The first reflection event in the diagram displays a strong and stable arc. Degraded reflection is quite high and stable, and the arc duration and power are high enough to cause an alarm that would have opened the interlock if it were connected. When the arc ceases, the degraded reflection goes back to a low level.

The second reflection event shows fluctuating arcs. The degraded reflection is changing within seconds and there many short arc events. The third event indicates a degrading component or water ingress. Here no arc events occur, and the degraded reflection curve is smooth and changing slowly.

Weather and Icing Detection

In general, the degraded reflection is sensitive enough to indicate weather conditions, particularly temperature. Its influence depends on the construction and the height of the transmission tower. If the feeder lines are laid outside and completely exposed to the weather the impact is higher. In this case, daily cycles caused by temperature changes are usually visible. At stations where the feeder lines are inside the building the temperature profile is smooth and less observable in the degraded reflection. The DtF threshold should be adjusted to the specific station to hide acceptable results caused by weather impact.

Figure 3 shows the degraded reflection and the corresponding distance for an iced antenna. Weather data is displayed below. On the left side of the diagram the antenna is not iced. The degraded reflection is on its normal level which has been stable for months. Its alternation is caused by normal daily cycles as mentioned before. In the night between 2nd and 3rd of February freezing rain and snow fall and the degraded reflection significantly increases.
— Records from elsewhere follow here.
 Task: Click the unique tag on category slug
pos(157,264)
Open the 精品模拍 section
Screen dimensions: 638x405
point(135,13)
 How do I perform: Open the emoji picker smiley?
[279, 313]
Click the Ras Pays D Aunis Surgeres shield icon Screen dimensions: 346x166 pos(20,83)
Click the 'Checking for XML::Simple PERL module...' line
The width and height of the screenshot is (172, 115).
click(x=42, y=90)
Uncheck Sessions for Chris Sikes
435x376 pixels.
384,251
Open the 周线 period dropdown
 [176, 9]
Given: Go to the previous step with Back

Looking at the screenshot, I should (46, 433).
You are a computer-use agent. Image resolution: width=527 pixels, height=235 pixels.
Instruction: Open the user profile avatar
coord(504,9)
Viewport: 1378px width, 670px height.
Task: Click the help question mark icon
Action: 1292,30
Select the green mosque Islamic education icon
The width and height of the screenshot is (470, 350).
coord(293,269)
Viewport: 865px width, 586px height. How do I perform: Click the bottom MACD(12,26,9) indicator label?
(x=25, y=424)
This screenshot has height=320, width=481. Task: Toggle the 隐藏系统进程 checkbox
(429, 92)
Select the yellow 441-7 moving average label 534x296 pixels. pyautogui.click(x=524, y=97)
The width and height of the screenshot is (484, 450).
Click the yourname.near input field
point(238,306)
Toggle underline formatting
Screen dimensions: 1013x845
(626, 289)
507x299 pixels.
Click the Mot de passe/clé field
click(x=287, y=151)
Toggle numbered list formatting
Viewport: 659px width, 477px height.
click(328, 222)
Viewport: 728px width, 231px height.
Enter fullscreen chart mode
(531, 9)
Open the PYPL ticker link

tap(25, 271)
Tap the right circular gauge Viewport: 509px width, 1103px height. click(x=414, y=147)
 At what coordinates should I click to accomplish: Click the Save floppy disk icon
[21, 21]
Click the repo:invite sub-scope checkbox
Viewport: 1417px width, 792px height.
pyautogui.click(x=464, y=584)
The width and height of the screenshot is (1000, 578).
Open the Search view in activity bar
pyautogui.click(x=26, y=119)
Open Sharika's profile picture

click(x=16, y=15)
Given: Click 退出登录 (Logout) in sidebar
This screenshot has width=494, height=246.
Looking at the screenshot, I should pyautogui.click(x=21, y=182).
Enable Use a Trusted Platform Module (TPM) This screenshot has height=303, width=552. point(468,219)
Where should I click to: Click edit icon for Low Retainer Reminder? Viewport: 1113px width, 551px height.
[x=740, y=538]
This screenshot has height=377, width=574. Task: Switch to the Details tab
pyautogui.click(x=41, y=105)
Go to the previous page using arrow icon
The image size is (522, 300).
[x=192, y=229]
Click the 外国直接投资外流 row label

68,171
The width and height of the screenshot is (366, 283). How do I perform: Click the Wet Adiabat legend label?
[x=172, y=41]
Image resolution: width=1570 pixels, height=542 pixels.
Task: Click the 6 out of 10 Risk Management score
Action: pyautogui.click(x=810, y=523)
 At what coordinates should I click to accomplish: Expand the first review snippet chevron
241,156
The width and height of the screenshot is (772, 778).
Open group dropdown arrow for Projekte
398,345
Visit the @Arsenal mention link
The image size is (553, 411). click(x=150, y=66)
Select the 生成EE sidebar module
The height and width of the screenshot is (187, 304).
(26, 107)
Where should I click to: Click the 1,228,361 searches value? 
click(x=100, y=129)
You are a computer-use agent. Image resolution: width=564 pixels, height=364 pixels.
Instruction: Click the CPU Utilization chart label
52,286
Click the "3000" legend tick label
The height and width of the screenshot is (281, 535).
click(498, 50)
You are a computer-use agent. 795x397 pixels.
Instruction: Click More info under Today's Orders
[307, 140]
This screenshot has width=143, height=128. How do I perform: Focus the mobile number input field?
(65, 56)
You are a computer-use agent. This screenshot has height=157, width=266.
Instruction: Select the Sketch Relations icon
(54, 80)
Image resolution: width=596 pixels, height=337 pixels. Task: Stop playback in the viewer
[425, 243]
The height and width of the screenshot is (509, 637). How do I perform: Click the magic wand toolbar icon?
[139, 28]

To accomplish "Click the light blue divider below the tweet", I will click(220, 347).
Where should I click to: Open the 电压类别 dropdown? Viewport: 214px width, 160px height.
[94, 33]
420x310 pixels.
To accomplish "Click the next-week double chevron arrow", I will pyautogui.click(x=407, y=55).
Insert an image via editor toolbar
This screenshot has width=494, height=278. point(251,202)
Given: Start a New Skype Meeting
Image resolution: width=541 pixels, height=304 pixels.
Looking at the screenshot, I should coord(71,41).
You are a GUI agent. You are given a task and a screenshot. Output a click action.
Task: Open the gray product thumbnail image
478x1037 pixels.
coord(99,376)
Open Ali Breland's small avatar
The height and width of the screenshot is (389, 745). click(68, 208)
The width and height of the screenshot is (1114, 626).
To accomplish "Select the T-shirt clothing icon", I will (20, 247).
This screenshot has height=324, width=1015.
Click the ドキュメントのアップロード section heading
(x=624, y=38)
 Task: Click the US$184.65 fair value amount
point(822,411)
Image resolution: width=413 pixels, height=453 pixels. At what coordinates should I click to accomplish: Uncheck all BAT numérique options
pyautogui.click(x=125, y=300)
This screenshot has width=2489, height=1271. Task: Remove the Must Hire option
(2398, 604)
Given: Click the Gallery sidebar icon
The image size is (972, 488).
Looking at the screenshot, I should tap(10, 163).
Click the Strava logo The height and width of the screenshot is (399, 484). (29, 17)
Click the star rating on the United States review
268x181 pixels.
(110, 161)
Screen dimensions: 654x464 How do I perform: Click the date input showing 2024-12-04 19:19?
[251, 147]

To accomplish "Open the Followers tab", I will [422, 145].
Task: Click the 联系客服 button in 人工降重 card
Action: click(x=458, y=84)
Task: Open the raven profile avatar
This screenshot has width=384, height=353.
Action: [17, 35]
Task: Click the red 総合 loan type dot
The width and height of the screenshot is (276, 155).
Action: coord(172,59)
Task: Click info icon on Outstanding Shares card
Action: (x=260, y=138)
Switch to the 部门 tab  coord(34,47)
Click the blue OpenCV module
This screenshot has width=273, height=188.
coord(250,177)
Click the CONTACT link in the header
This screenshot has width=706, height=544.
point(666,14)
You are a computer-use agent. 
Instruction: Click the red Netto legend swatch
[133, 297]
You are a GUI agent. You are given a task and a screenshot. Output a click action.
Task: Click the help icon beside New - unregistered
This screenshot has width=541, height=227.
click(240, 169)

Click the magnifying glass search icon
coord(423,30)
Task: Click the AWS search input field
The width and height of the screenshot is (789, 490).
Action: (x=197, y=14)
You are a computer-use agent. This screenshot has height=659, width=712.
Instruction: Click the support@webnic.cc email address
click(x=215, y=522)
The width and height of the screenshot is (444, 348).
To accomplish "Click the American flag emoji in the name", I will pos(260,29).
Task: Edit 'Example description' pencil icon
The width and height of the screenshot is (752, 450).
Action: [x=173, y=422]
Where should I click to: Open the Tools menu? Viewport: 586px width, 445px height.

As soon as it exceeds the DtF threshold a distance is indicated. In this example, it corresponds to the top of the antenna. The 480 m located at first is the distance to the most temperature sensitive component in the antenna system. It was detected during stronger temperature changes before (not displayed in this diagram). On the 5th of February the weather is quite warm and sunny so snow and ice are melting, and the degraded reflection comes back to its normal level. Even during icing a low temperature sensitivity is visible.

The presentation went on to explain how AMS detected arcing in a split bullet and damaged inner conductor in a transmitter feedline and isolated it at 595 meters. It concluded with demonstrating how the AMS detected and isolated infrequently recurring malfunctions caused by objects falling into the antenna and creating arcs.